Czech Republic: Shocking testimonies from the Lety concentration camp
Speaking on the eve of Roma Holocaust Memorial Day, Czech MP Tomio Okamura, the chair of the "Dawn of Direct Democracy" (Úsvit) movement, has insulted the victims of the former concentration camp at Lety by Písek when he said in a statement for the political tabloid ParlamentniListy.cz that it was a lie and a myth to call Lety a concentration camp for Roma. Okamura claims no one was ever killed at the camp and that the imprisoned people who died there did so as a result of old age and the diseases they had brought there with them as a result of their traveling way of life.

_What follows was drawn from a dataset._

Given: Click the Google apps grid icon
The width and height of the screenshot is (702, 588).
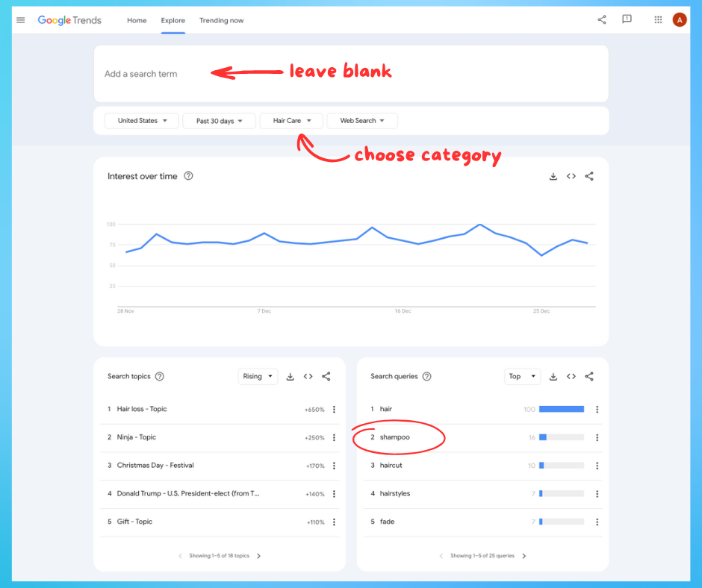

News server Romea.cz is republishing in English translation below some of the recollections of the former prisoners of the camp that were published by news server
MECEM.sk back in 2005. These excerpts come from the archives of the Museum of Romani Culture.
These testimonies are so horrible that there is no reason to comment on them further. We will let the memories of the victims themselves answer Okamura’s statements.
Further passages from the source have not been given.